AUTHORS’ RESPONSE: We also would like to check the method’s validity with other LMICS. The problem is that there are no other representative sero-surveys besides the Kenya one. We provide a hypothetical example of applying this method using the IFR derived from the Kenya study to Ghana -- see lines 249-255. We do this at three points in time over the course of the outbreak – May 1, July 1 and September 1. Without sero-survey data in Ghana to compare these estimates with, we cannot know if the estimates of infection percentage are correct. However, they do look reasonable and provide an infected percentage of 5.6% on September 1, which is not so different from the 5.2% found in the Kenya sero-survey done in early June. We chose Ghana as an example because it is about the same size as Kenya, has similar age structure and GDP, and likely has more reliable death counts than other African countries.

Overall I think this work may be premature in that there would have been significantly more value if there were at least a few other reliable IFR estimates from LMICs available for comparison, as well as larger, more reliable sero-prevalance estimates that could serve as a ground truth for validating the proposed approach. Otherwise, if the validity of the sero-prevalance studies used for comparison are themselves are in question, it's difficult to tell whether the proposed method is yielding meaningful results that can be trusted for policy planning and decision-making purposes.

AUTHORS’ RESPONSE: we agree with these points. As pointed out the Kenya study reveals that the IFR from the meta-analysis will not apply to LMICS. We now more strongly call for more sero-surveys in LMICS to establish an IFR more accurate for LMICS and better death counts before this method is used in LMICS – see lines 23-24, 263-265, 412-414. We also propose a new approach besides a LMIC meta-analysis of IFRs, whereby one country can do one or a few representative sero-survey to get the IFR for their own use or those of neighboring countries – see lines 351-354. We believe now is the time to call for better data in LMICS to be able to use this method going forward. 

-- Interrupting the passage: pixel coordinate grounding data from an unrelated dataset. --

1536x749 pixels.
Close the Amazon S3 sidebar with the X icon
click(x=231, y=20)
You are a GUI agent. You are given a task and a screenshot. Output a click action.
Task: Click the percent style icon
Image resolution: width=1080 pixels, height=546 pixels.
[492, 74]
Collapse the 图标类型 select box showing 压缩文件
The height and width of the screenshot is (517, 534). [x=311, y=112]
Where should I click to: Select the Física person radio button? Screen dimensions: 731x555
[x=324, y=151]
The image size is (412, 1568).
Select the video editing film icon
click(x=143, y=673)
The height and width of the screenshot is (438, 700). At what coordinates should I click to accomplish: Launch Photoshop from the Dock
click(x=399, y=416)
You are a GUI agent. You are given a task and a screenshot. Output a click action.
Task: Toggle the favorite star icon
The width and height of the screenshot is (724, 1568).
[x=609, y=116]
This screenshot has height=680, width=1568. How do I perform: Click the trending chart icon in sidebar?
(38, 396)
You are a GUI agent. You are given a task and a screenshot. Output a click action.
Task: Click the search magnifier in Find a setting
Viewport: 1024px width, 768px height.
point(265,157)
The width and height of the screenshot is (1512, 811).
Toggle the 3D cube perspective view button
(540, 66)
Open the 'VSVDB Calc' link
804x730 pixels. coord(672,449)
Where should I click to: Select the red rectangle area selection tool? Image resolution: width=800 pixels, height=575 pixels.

Other changes to note for the editor.

1. Due to addition of text as requested by reviewers, we have deleted some text to keep within word limit. As such, we have tried to focus more on the LMIC perspective, as we believe that this method is most applicable in LMIC settings and as LMICS are the emphasis of this special edition of pathogens. For example, in the results section just after the table, we have removed a paragraph that compares Switzerland, Luxembourg and Spain, as this is less relevant to an LMIC setting.
2. We have added a few references that have been published since the submitted version of this manuscript. We also deleted a few sentences that might have resulted in deleting some references. We did not update the references section using endnote as it seems that this has already been formatted according to journal format. We include new references as comments and kindly ask that you add them using the journal formatting and remove references that are no longer cited in the text.

Round 2

Reviewer 2 Report

The authors revisions have addressed all my concerns.